Stocks will actually & # 39; like it & # 39; if the bond yields went up a bit

CNBC's Jim Cramer on Wednesday warned stock investors to take into account the possible downturn signal coming from the bond market.

"I've learned to never fight the bond market even when it's wrong," Cramer said on "Squawk on The Street," adding that "no one is willing to say," the bond market is wrong. "" [19659003] Cramer acknowledges the US economy seems to slow down, but feels there is not enough evidence to point to a recession, which is technically defined as two straight quarters of contraction in the economy.

"If the interest rate would just go, it's amazing I have to say this, if the interest rate would go a little, the market [stock] would want it," Cramer said. "I can't remember in my career increasing interest rates. It's nuts."

The Dow Jones Industrial Average fell more than 300 points on Wednesday, carefully tracking downs on returns, as investors took as a message from the bond market as a slowdown in the economy was ahead.

While US and China trade war attacks continue to intensify against the backdrop of some softer financial data, investors this month have been seeking security and buying Treasurys, sending government debt rates pushing and blurring for multi-year downturns.
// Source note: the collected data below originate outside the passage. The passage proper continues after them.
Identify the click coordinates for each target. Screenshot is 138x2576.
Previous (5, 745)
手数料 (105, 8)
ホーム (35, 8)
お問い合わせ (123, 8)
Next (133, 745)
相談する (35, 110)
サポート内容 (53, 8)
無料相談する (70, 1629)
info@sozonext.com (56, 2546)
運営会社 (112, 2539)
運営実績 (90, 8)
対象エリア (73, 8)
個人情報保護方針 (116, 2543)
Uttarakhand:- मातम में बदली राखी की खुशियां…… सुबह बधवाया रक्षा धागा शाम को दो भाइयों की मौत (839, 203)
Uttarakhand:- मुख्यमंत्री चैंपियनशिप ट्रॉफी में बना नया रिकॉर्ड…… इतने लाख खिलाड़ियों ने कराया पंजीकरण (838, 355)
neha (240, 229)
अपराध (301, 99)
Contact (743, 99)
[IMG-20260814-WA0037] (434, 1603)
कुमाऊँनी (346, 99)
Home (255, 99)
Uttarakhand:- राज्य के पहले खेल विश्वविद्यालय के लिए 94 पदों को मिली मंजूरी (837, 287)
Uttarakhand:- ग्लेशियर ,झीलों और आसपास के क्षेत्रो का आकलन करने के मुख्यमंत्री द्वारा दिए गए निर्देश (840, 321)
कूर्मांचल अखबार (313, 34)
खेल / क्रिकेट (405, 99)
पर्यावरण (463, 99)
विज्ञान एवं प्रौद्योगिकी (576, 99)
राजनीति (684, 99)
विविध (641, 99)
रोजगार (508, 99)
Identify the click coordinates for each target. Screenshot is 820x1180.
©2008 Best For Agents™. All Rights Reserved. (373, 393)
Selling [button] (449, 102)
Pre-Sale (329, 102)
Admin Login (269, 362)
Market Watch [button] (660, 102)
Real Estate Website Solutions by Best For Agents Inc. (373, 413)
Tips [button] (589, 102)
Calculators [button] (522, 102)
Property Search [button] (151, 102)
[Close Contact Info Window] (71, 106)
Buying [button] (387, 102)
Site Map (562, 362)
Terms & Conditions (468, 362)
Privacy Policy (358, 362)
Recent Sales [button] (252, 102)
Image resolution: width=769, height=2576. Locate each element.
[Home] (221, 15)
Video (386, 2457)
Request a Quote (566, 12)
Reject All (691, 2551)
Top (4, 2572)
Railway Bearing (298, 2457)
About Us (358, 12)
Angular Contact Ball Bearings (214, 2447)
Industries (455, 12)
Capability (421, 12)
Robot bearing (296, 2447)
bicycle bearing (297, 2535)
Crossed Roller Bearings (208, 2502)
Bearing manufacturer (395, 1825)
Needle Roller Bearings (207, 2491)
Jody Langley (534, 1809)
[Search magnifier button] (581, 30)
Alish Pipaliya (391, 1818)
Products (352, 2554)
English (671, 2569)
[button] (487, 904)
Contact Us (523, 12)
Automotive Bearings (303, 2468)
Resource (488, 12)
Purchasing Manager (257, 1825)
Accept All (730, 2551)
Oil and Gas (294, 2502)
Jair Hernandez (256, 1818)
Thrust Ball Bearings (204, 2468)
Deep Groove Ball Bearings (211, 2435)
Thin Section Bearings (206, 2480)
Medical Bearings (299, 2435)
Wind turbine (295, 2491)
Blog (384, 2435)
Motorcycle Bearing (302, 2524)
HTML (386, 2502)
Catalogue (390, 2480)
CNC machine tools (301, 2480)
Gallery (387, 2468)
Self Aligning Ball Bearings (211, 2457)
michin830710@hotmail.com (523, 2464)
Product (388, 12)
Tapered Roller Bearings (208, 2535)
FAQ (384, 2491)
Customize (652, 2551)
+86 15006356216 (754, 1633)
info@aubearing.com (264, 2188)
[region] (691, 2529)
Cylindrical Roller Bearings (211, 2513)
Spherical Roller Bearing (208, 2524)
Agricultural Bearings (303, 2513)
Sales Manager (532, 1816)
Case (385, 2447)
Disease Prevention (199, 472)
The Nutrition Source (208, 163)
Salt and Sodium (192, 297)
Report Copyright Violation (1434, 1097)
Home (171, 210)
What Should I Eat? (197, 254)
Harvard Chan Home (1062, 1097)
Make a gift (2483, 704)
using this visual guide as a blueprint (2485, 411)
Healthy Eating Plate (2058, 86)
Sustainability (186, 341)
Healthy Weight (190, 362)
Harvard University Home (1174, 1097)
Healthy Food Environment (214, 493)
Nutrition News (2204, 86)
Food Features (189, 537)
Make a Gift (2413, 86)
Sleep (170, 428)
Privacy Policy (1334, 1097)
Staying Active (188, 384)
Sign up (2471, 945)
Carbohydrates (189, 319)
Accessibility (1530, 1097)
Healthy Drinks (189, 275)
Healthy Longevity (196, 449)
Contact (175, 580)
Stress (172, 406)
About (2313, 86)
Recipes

Bond prices and returns move conversely to each other. The decline in dividends has been more exhaustive on long-term bonds, which pushes the 1[ads1]0-year government tax rate during the 3-month government's note.

The so-called yield curve invasion of 10-year-old and 3-month – recently expanded to not spread since the 2008 financial crisis – has been seen on Wall Street as a sign of a downturn on the horizon.

The stock market has followed Treasury dividends lower, and from Tuesday's end, S & P 500 was nearly 5% for the month of May. The index opened sharply on Wednesday, with no resolution in view of trade and technology disputes between the United States and China, which has led to billions and billions of dollars worth of sanctions on each other's goods.

– CNBC Jessica Bursztynsky contributed to this report.